I'm eternally dissatisfied. When I started writing, I just wanted to get published. I imagined that I would flop down in an armchair and think, 'Phew. I've done it!' Unfortunately, every time I reach a goal, I have about two minutes when I think 'Brilliant!' then immediately raise the bar. I was absolutely thrilled to make the Kindle top 10 - way beyond anything I'd hoped for. But now I find myself thinking, 'Hmm, I'd actually quite like to be number one.' But I think Grey will have that slot for some time to come…
I'm quite prudish. I find the idea that people I know are reading my sex scenes absolutely excruciating. I wanted to staple 'those' pages together when my Mum was reading The Island Escape.
I've totally ignored the advice I give my children. I've met some people I've got to know on Twitter in real life and they've become great friends. A bonus by-product of becoming an author has been finding a new tribe to share my fascination for the minutiae of the book world. So nice to hang out with people who don't suddenly find an urgent need to go to the loo when I say, 'I've got a great idea for a novel.'
I own a naughty Lab/Giant Schnauzer called Poppy. I spend half my life running around the hill near our house, waving chicken and squeaking balls, while she hoovers up picnics and runs amok with kites. We've just built a boot room in an effort to contain the vast quantity of mud she shakes all over the kitchen in the winter. The builders think it's ridiculous that it's the only room in the house with underfloor heating.
I made a bet with my teenage daughter that I'd dye my hair pink if The Island Escape made the Kindle top 100. I never thought I'd get there so I was enjoying the kudos without thinking I'd ever have to deliver. I rather like it though.
I love the way teenagers feel everything so deeply and sharply. Watching my 15-year-old son and 13-year-old daughter grow up is like seeing life lived with all the jaded layers of experience removed. I'm also fascinated by how embarrassing they find me, especially if I sing to the radio or wear a bikini.
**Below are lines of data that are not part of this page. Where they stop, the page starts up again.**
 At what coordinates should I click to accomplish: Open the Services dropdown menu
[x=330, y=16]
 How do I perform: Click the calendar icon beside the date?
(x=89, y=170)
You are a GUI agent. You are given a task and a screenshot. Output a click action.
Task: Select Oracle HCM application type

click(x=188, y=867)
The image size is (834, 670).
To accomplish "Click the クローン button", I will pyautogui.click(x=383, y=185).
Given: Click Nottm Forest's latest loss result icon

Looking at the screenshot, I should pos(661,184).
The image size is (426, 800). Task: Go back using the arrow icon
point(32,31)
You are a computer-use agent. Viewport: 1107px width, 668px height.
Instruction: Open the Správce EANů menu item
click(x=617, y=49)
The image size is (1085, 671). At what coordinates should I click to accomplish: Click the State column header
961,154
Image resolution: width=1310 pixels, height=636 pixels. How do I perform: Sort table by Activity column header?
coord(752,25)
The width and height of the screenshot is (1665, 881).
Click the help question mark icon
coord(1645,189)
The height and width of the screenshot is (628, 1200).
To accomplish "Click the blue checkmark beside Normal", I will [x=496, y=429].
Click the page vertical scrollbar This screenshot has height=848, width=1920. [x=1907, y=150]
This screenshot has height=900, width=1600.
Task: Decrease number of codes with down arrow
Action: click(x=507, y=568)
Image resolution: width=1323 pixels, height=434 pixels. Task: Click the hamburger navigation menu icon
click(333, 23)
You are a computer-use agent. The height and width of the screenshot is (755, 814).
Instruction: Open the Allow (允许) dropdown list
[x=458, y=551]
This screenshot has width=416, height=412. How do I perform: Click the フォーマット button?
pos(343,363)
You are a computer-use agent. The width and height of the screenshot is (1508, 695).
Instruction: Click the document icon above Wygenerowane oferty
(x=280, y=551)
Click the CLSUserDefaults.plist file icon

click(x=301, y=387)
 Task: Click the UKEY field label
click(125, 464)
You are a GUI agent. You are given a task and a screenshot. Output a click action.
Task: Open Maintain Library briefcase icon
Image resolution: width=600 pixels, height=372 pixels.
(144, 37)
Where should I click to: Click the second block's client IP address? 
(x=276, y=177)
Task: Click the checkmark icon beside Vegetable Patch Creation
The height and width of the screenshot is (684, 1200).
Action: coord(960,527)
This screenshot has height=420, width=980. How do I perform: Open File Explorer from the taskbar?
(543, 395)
The first thing I map out when I'm planning my characters is what they really want from life. It's an interesting and potentially dangerous question to ask yourself if you are prepared to dig beyond 'I want my family to be happy and healthy'.
I love travelling. I was a very restless teenager with a fascination for foreign languages. I did a degree in French and Italian, then lived in Corsica for a year, Spain for two and Tuscany for five. When I came back to the UK, aged 29, I'd missed so much popular culture - TV, music, films - that I felt like an alien. Now I love disappearing off on my own to explore, but nothing beats coming through the arrivals gate at the airport, knowing I've got a family to come back to.
I hate shopping and don't give a hoot what people wear. I never notice unless it's outrageously awful or absolutely wonderful. When I got married, I bought a grey trouser suit a few weeks before and thought, 'Well, that will do if I don't have time to look for anything else.' My stepmother took me in hand and I ended up with a bright red dress.
One of the best days of my life was seeing my debut novel, The School Gate Survival Guide, come off the presses with my old dad. At the printers, they pressed a button and the whole factory turned into a sea of red covers. He was so proud and I was so touched.